Versão Reduzida no Google Colab:
- Clonar repositório
renatopuga/lmabrasil-hg38 - Instalar
bcftools +split-vep - Instalar
udocker - Filtrar o VCF com
filter_vep:
-filter "(MAX_AF <= 0.01 or not MAX_AF) and
(FILTER = PASS or not FILTER matches strand_bias,weak_evidence) and
(SOMATIC matches 1 or (not SOMATIC and CLIN_SIG matches pathogenic)) and
(not CLIN_SIG matches benign) and \
(not IMPACT matches LOW) and \
(Symbol in hpo/$HPO)
- Filtrar Cobertura Total e Frequência Alélica da variante com:
bcftools +split-vep:
DP>=20 AND AF>=0.1
- Resultado:
*.vep.filter.tsv
- Myelofibrosis: https://hpo.jax.org/app/browse/term/HP:0011974
- Abnormal mast cell morphology: https://hpo.jax.org/app/browse/term/HP:0100494
- Rodar script VEP completo (vep annot + vep_filter)
sh vep.sh WP017 Myelofibrosis.txt
- Rodar script VEP no Google Colab (vep_filter)

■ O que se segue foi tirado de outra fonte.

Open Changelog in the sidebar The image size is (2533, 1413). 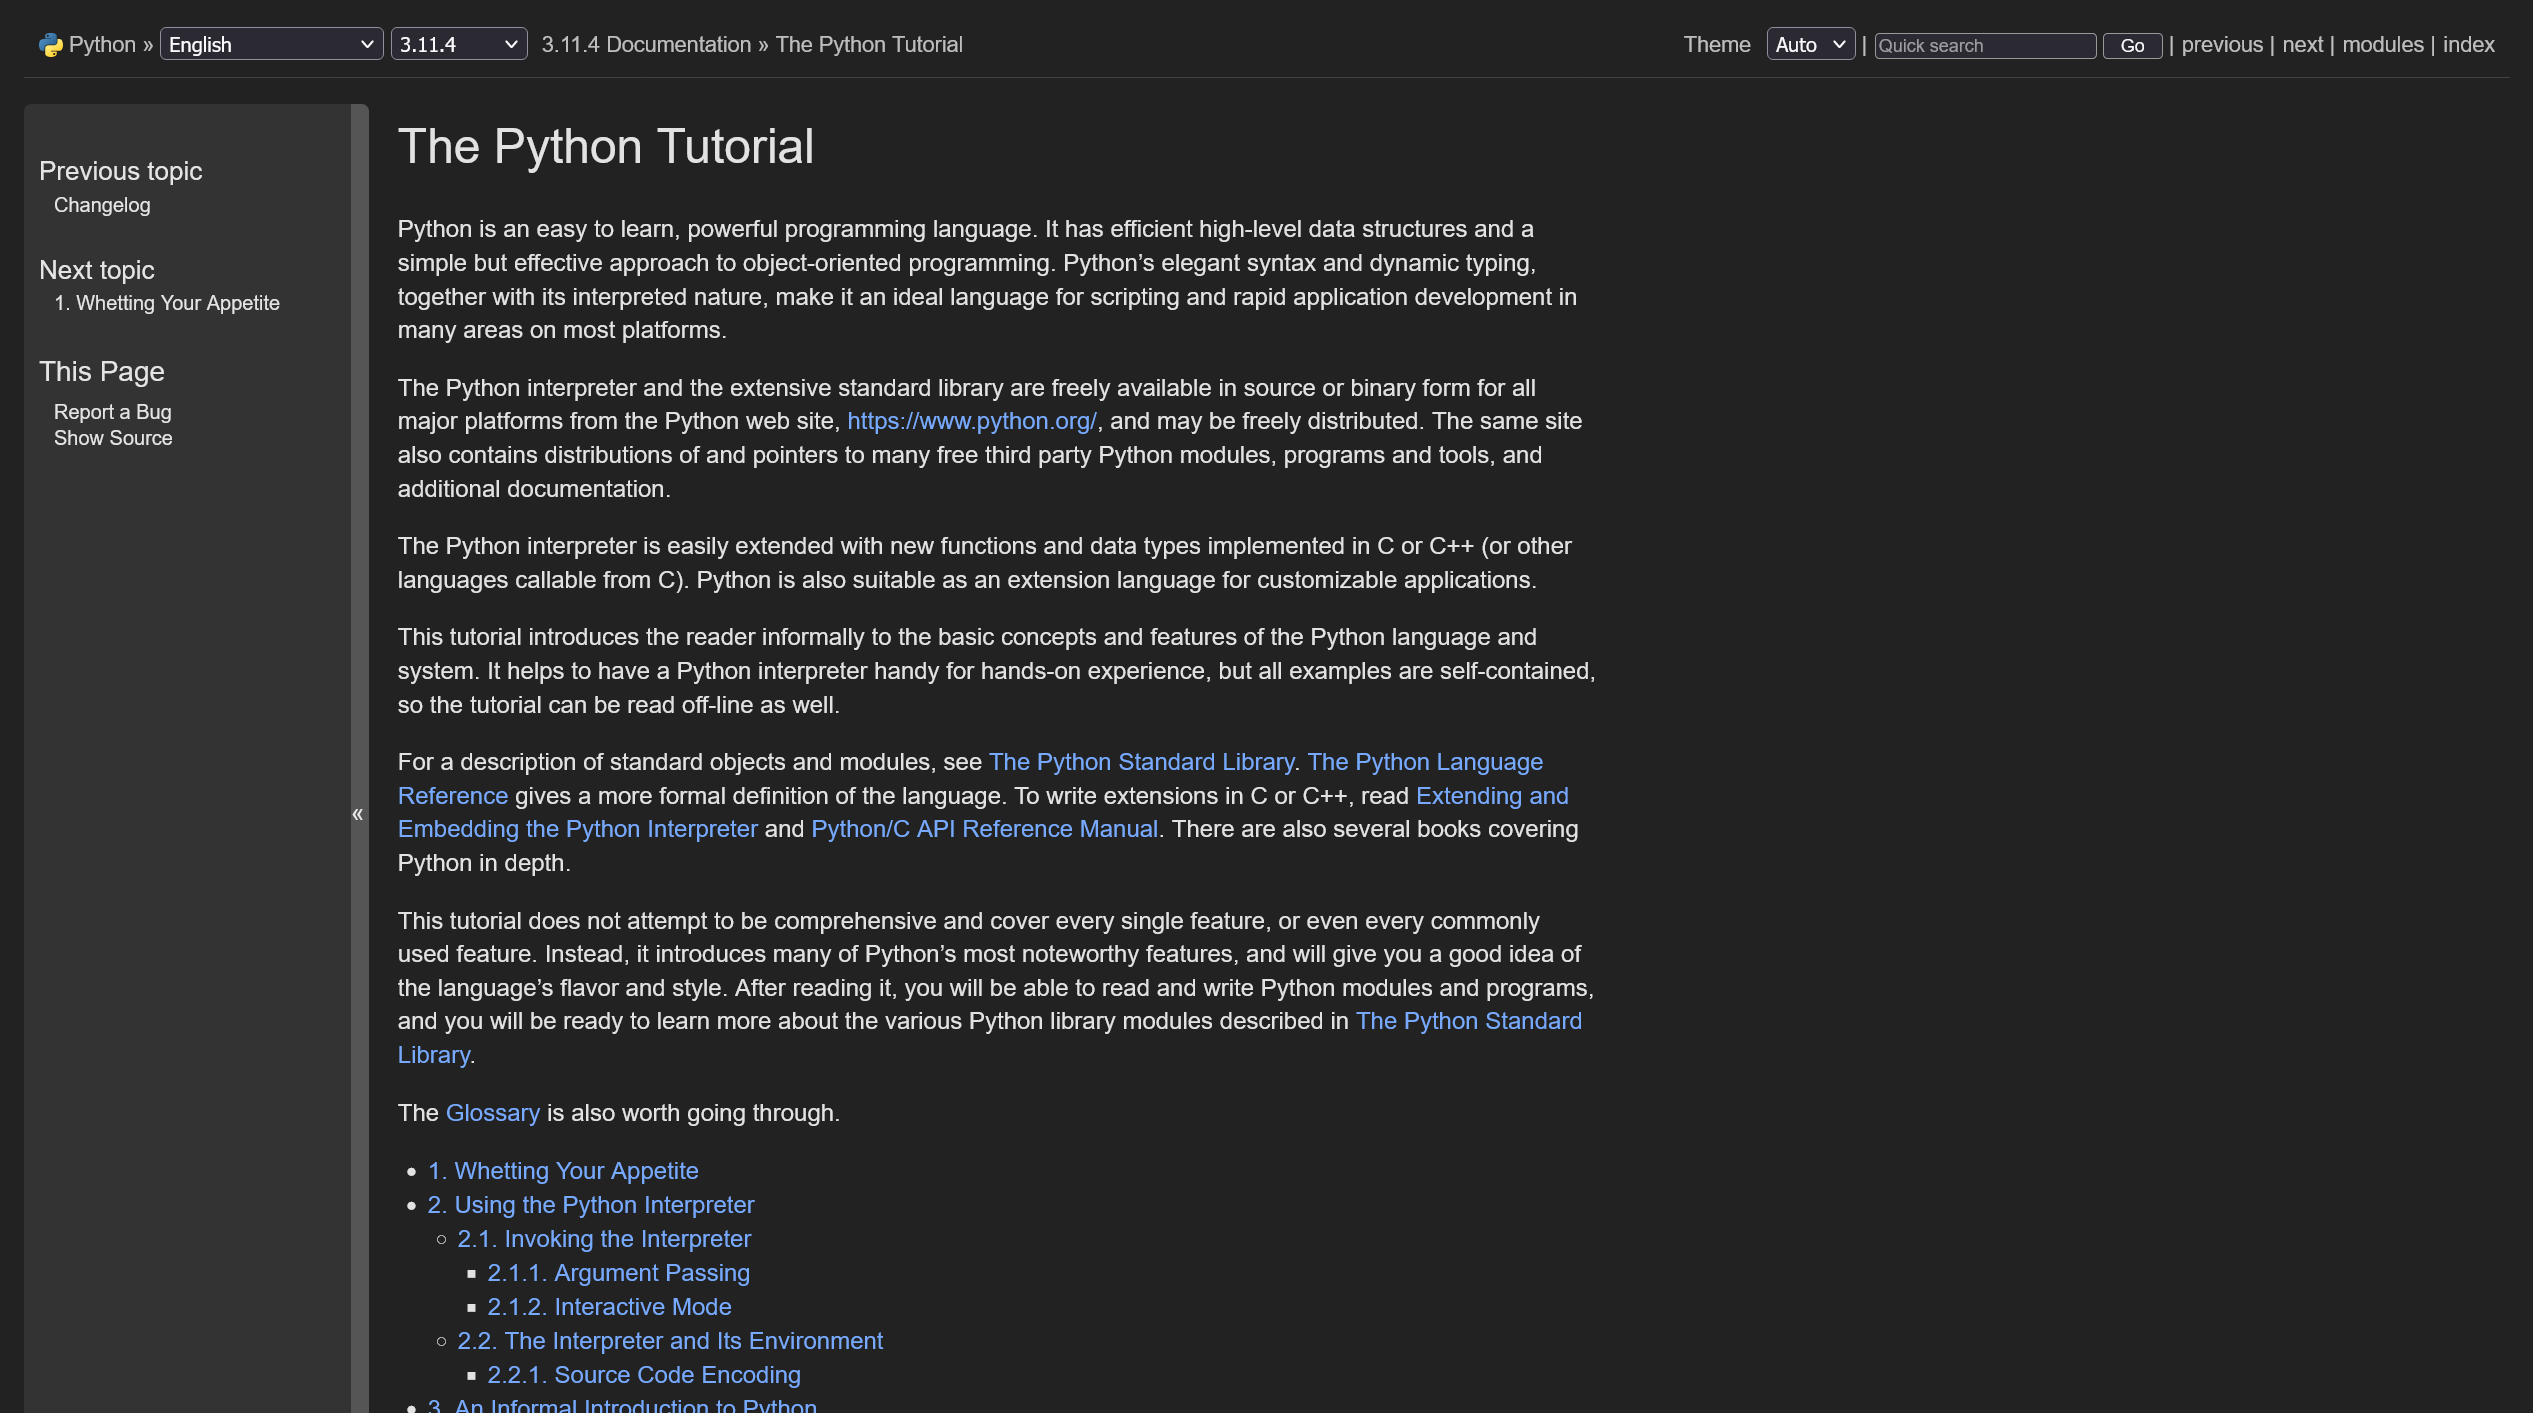(102, 205)
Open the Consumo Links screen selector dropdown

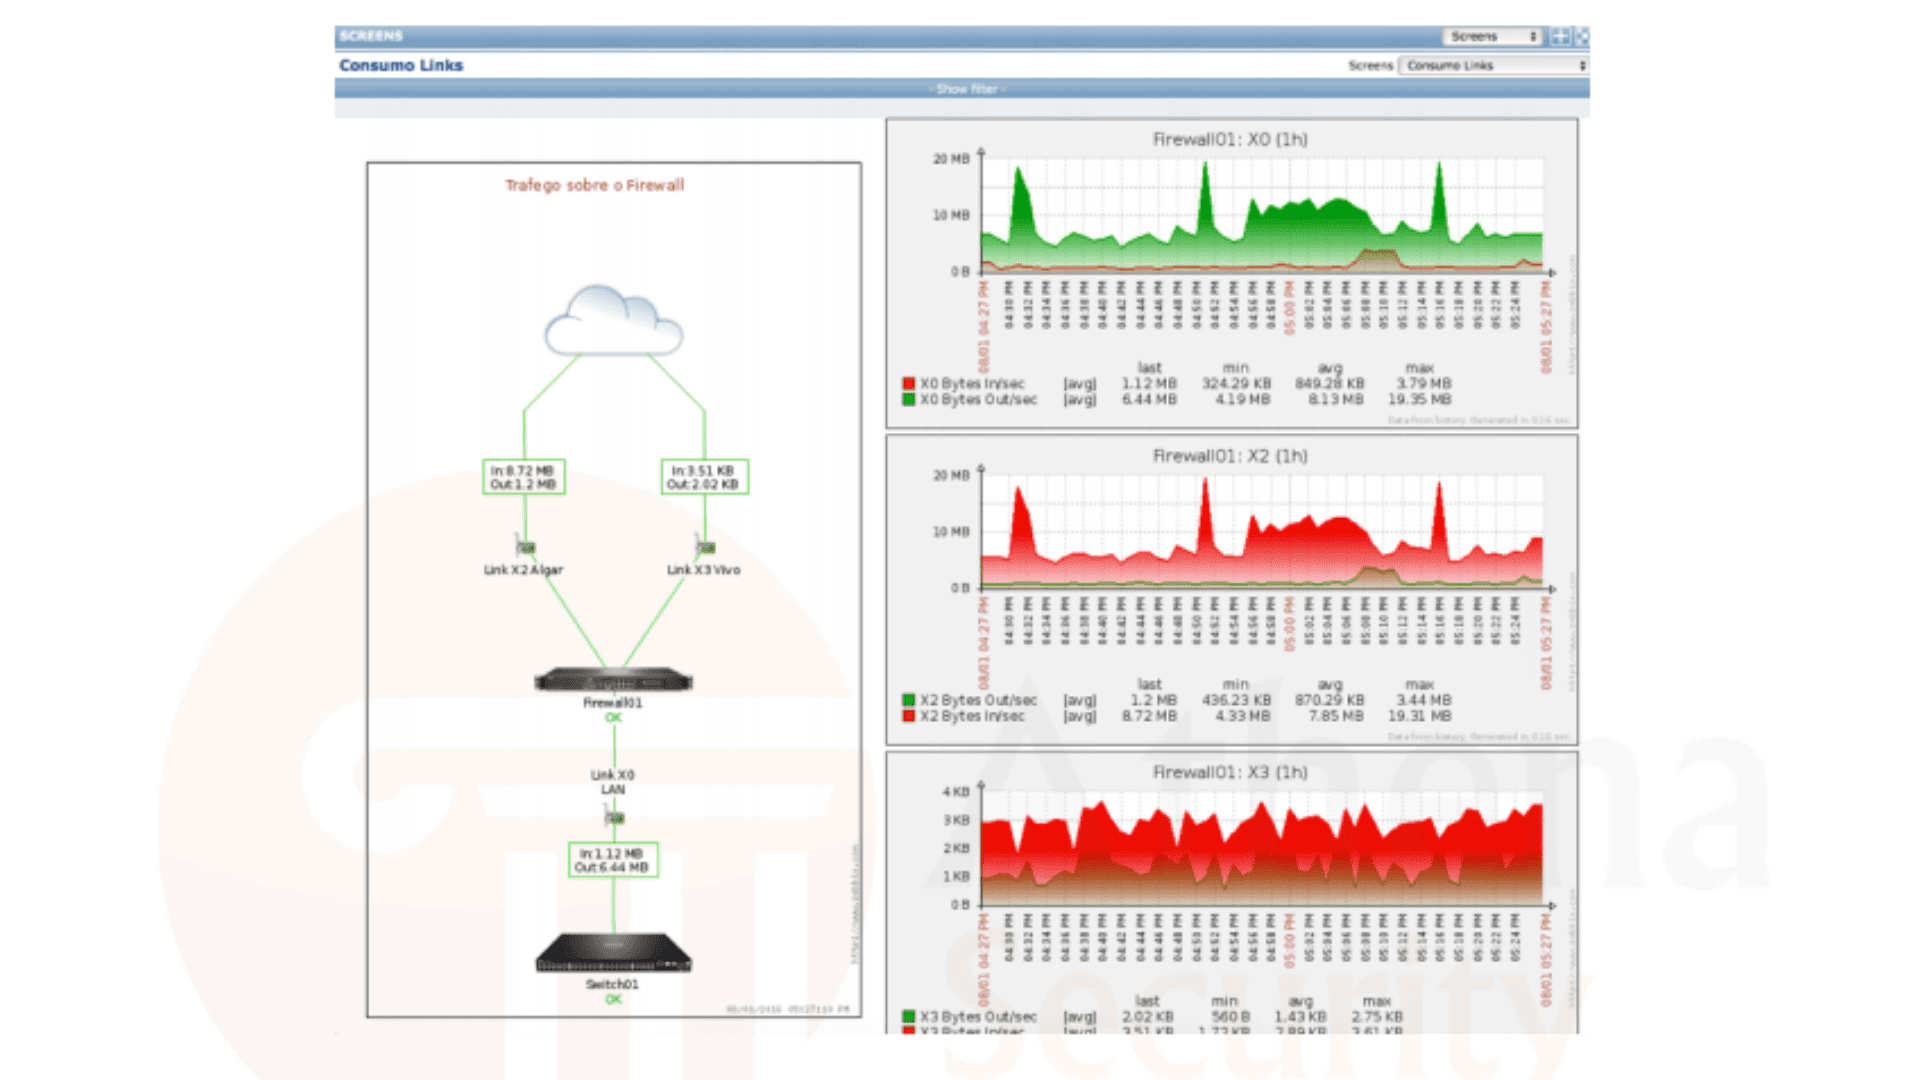(x=1493, y=65)
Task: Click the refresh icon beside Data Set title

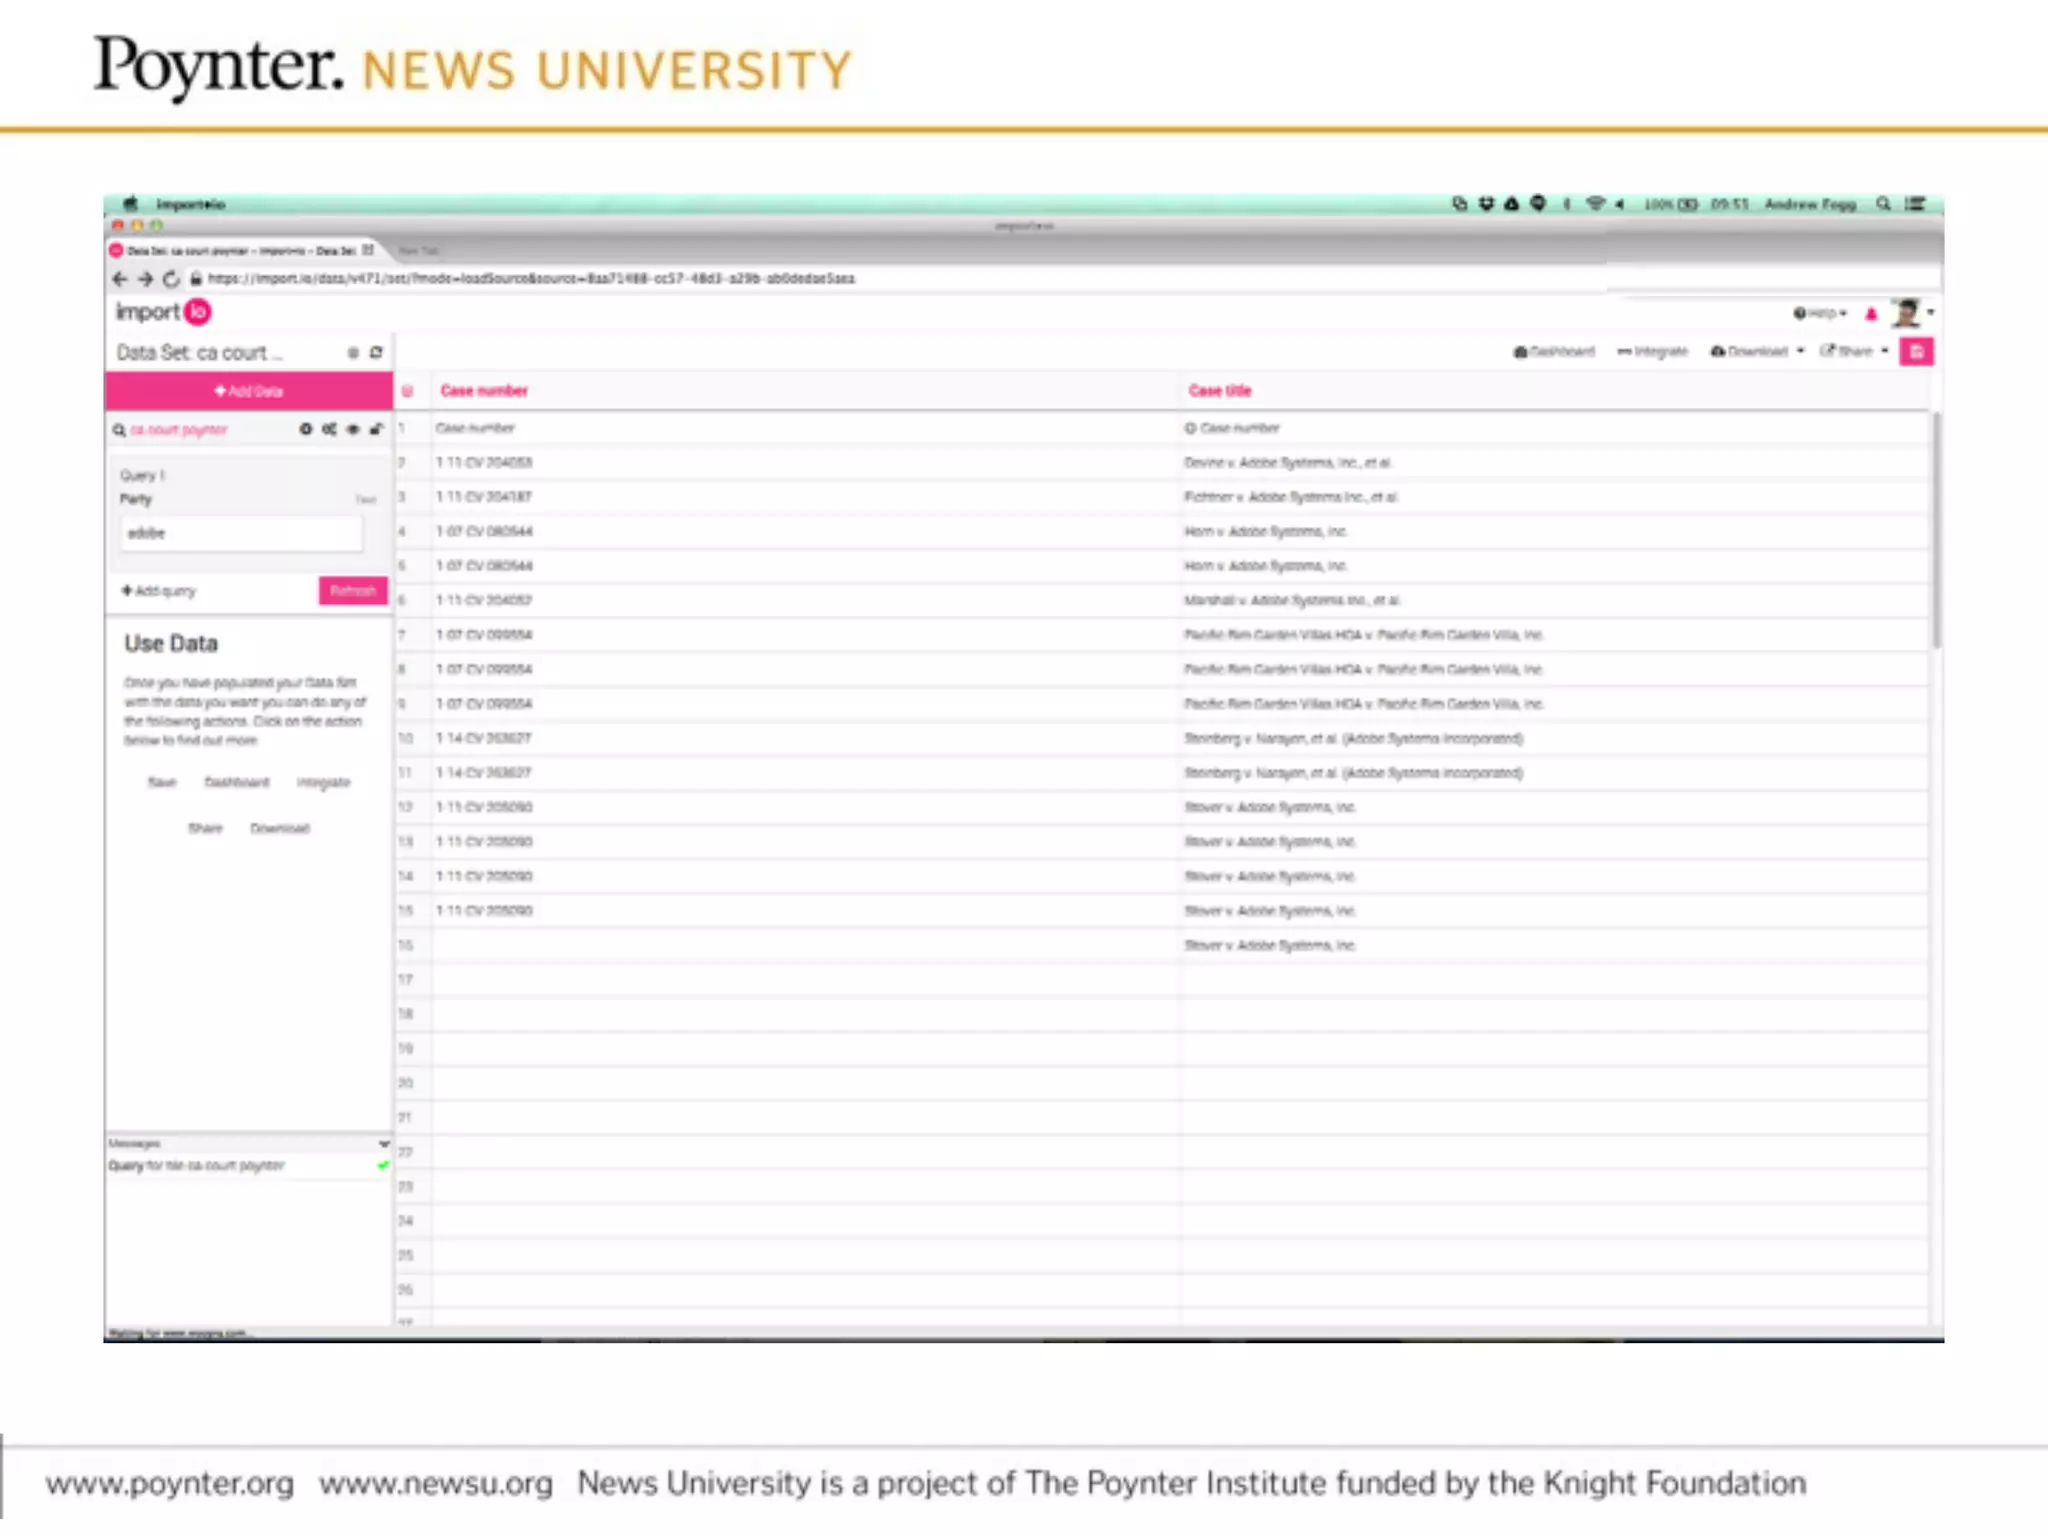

sh vep-gc.sh WP017 Myelofibrosis.txt
Sobre a amostra WP017.
- Class: Myelofibrosis
- Information: JAK2-
- Total de variantes no VCF: 7144
- Total de variantes pós filtro: 2
| CHROM | POS | REF | ALT | Location | SYMBOL | Consequence | Feature | MANE_SELECT | BIOTYPE | HGVSc | HGVSp | EXON | INTRON | VARIANT_CLASS | SIFT | PolyPhen | gnomADg_AF | MAX_AF | IMPACT | CLIN_SIG | SOMATIC | Existing_variation | FILTER | TumorID | GT | DP | AD | AF | NormalID | NGT | NDP | NAD | NAF |
|---|---|---|---|---|---|---|---|---|---|---|---|---|---|---|---|---|---|---|---|---|---|---|---|---|---|---|---|---|---|---|---|---|---|
| chr17 | 7669662 | T | G | chr17:7669662 | TP53 | missense_variant | NM_000546.6 | ENST00000269305.9 | protein_coding | NM_000546.6:c.1129A>C | NP_000537.3:p.Thr377Pro | 11/11 | . | SNV | tolerated(0.42) | . | 0.000053 | 0.000496 | MODERATE | uncertain_significance | 0&1 | rs774269719&COSV52716766 | base_qual;haplotype;normal_artifact;strand_bias | WP017 | 0|1 | 119 | 101,18 | 0.112 | WP018 | 0|0 | 60 | 55,5 | 0.049 |
| chr19 | 12943750 | AGCAGAGGCTTAAGGAGGAGGAAGAAGACAAGAAACGCAAAGAGGA... | A | chr19:12943751-12943802 | CALR | frameshift_variant | NM_004343.4 | ENST00000316448.10 | protein_coding | NM_004343.4:c.1099_1150del | NP_004334.1:p.Leu367ThrfsTer46 | 9/9 | . | deletion | . | . | 0.000020 | 0.000066 | HIGH | pathogenic | . | rs1555760738 | PASS | WP017 | 0/1 | 102 | 62,40 | 0.416 | WP018 | 0/0 | 50 | 50,0 | 0.022 |